More than a year after a "
mysterious pneumonia" sickened workers at a seafood market in
China, scientists are still gathering clues about where
SARS-CoV-2 -- the virus that causes COVID-19 -- emerged from.
"It's critical to understand where this virus came from, so that we can understand how to stop future outbreaks going forward," said Anne Rimoin, an infectious disease epidemiologist at UCLA.
The investigation into the virus' origins is crucial for public
health and science reasons, but it has also sparked tension among world powers, especially between the United States and China, whose leaders have accused one another of lack of transparency and xenophobia during the pandemic.
"It's not about finger-pointing -- it's just about understanding it, so we know how to do better in the future," Rimoin said.

+--

TASK SET:
(a) Summarize the passage on the origins of SARS-CoV-2 in two sentences.
(b) Reproduce the part of the passage on the origins of SARS-CoV-2 starting with "More than a" and going on through "epidemiologist at UCLA.".
(c) Carry the article on the search for the origins of SARS-CoV-2 further, picking up after its last sentence.
The data that follows has no connection to the text above it.

Saved entries
+--

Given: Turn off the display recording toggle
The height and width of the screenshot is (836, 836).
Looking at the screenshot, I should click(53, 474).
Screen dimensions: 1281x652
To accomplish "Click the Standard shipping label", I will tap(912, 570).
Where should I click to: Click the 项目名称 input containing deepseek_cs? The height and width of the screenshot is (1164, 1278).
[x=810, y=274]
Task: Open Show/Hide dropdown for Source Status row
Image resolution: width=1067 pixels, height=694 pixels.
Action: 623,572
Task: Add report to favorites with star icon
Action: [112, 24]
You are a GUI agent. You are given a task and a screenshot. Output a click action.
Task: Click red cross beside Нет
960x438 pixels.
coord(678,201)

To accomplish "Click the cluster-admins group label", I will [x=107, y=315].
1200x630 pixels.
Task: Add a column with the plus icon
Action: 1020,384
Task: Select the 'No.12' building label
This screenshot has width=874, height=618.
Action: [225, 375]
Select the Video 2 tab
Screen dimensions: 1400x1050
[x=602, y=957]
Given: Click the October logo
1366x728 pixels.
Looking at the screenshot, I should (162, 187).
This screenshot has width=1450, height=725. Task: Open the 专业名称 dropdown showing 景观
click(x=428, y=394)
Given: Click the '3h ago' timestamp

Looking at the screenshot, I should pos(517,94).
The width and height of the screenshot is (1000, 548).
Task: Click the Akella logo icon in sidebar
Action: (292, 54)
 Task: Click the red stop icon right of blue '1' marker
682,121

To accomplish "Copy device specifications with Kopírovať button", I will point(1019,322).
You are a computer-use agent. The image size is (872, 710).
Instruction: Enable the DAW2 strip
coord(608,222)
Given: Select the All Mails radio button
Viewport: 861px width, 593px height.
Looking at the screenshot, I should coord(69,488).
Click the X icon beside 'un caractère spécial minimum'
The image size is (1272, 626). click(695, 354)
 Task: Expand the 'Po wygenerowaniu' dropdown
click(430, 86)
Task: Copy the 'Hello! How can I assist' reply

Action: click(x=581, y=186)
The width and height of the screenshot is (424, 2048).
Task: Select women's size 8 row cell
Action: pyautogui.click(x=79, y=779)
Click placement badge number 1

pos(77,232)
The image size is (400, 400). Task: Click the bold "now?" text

+--

ANSWERS TO THE PROBLEMS:
(a) More than a year after a mysterious pneumonia sickened workers at a seafood market in China, scientists are still gathering clues about where SARS-CoV-2 emerged from. UCLA epidemiologist Anne Rimoin says knowing the virus's origin is critical to stopping future outbreaks, though the investigation has also sparked tension among world powers, especially between the United States and China.

(b)
More than a year after a "
mysterious pneumonia" sickened workers at a seafood market in
China, scientists are still gathering clues about where
SARS-CoV-2 -- the virus that causes COVID-19 -- emerged from.
"It's critical to understand where this virus came from, so that we can understand how to stop future outbreaks going forward," said Anne Rimoin, an infectious disease epidemiologist at UCLA.

(c)
[...]
Scientists have long said that SARS-CoV-2 has zoonotic origins, meaning that it likely jumped from animals to people when humans came in contact with an animal infected with the virus. That contact could include handling the infected animal, eating it or preparing the animal for market, according to Rimoin.
However, experts didn't know exactly how the virus had gotten into people and reaching a definitive conclusion about SARS-CoV-2's origins might take years. They also don't know where or when the virus first made its way into humans and several studies suggest that it may have been present elsewhere in the world -- perhaps circulating at low levels -- before the major outbreak in Wuhan, China.